Adieu Alain Bashung
J'ai découvert Bashung en 1987 avec l'album "L'arrivée du tour" ici au Québec (en France, "Passé le Rio Grande"). Je trippais sur la musique, sur un son new-wave déjanté qui donnait dans la tonne de brique, dans la lignée des Brits de l'époque, mais mâtiné d'un humour et de jeux de mots qui me gardait sur le qui-vive, merci à son parolier d'alors, Boris Bergman.
Cet album fut d'ailleurs un immense succès pour lui en France à l'époque. Tellement immense, qu'il choisit de lui tourner le dos à jamais en repartant à zéro dès le suivant, le bien nommé "Novice" qui, lui. donnait l'impression de revenir au tout début de la décennie avec un son cold-wave et des ambiances digne de Joy Division / New Order et autres groupes à synthés obscurs du genre Wire et Cabaret Voltaire.
D'album en album par la suite, toujours en prenant le précédent à contre-pied, dans la tradition des grands groupes punks et new-waves alors constamment en mode recherche, il aura été fidèle à cet idéal créatif de ne jamais se répéter et de toujours se renouveler, tout en développant un langage poétique unique pour le rock franco, à l'allure parfois hermétique mais aussi codée et donc pas indéchiffrable pour celui qui cherche la clé. En ce qui me concerne, outre "Passé le Rio Grande", "Chatterton" et "L'imprudence" restent les chefs-d'oeuvre, les monuments, à tout le moins mes préférés pour encore très longtemps.
En spectacle, j'aurais tellement aimé qu'il fasse la paix avec "Rio Grande"; mais il faut croire qu'il était rendu définitivement ailleurs. En novembre 1995, au Coup de coeur Francophone, il avait présenté un "Chatterton" live hallucinant au Cégep Maisonneuve, un album qui était déjà un tour de force en studio. Avec sa dégaine à la Jim Morrison, pantalons de cuir et accroché au micro, il restait fidèle à un idéal, à un postulat profondément rock. Un des derniers grands qui s'éteint, c'est vrai.

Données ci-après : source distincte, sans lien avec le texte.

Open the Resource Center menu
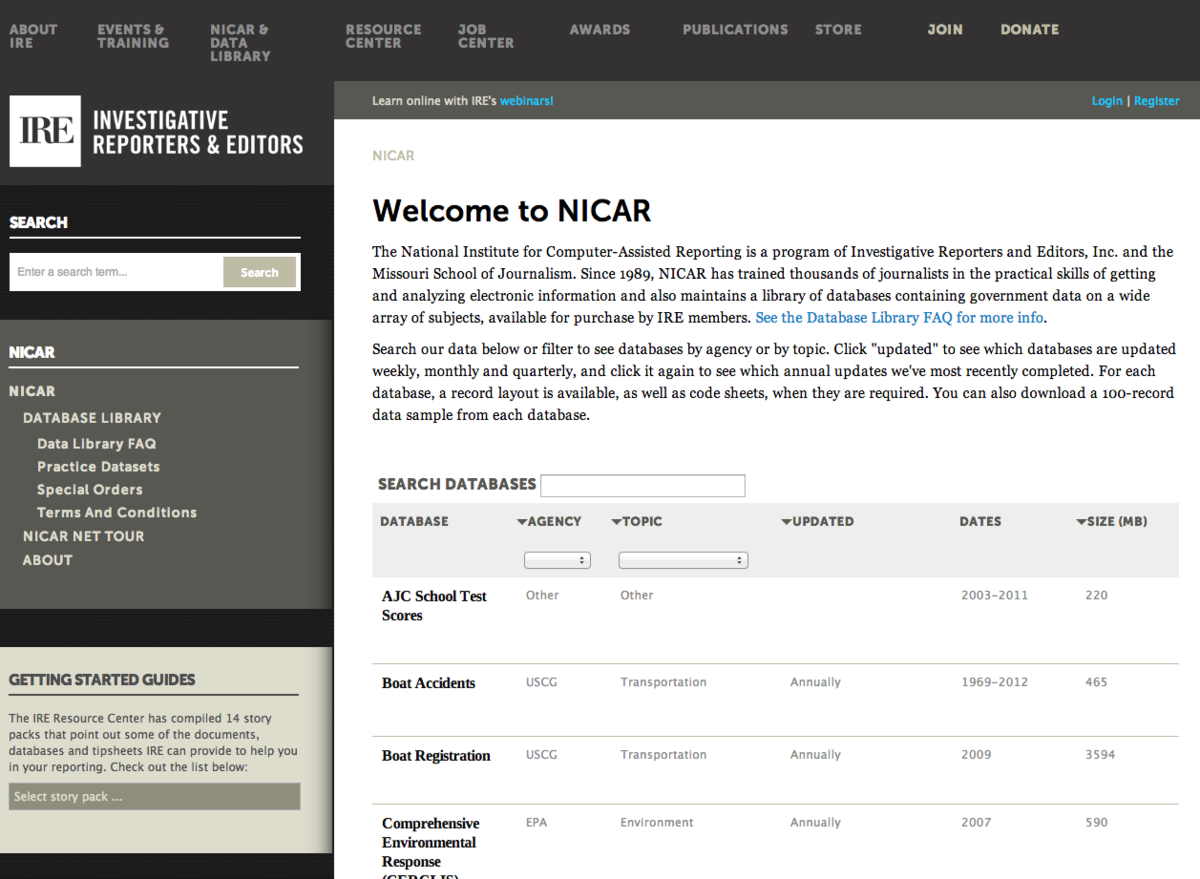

"Le temps écrit sa musique sur des portées disparues", chantiez-vous dans "L'irréel", en parlant "d'aller vers l'irréel / tester le matériel". Et dans L'Apiculteur": L'heure c'est l'heure. on est pas d'humeur / à verser des pleurs". J'espère que l'interrupteur n'aura pas été trop pénible à trouver.
Amen, M. Bashung et un immense merci pour votre oeuvre tout aussi immense. Et bien le bonjour à Gainsbourg, en passant; il doit sûrement avoir déjà un drink de prêt pour vous au Grand-bar-ouvert-devant-l'Éternel.
L'Apiculteur ( A. Bashung - Jean Fauque / A. Bashung )
"L'heure c'est l'heure / On n'est pas d'humeur
A verser des pleurs / Fières sont les ouvrières
Le jour en tailleur / Le soir en guêpière
Quand la mort vous susurre
Des serments veloutés
Que rien n'est moins sûr
N'aura plus d'importance
Ni la chaleur / Ni les piqûres
Api apiculteur
Api apiculteur
D'heure en heure / L'apiculteur se meurt
Trouve l'interrupteur
Une oasis aux allées bordées d'épagneuls
Que la splendeur n'effraie plus
Api apiculteur
Api apiculteur
Api apiculteur
Api"
Alain Bashung est mort. Vive Bashung!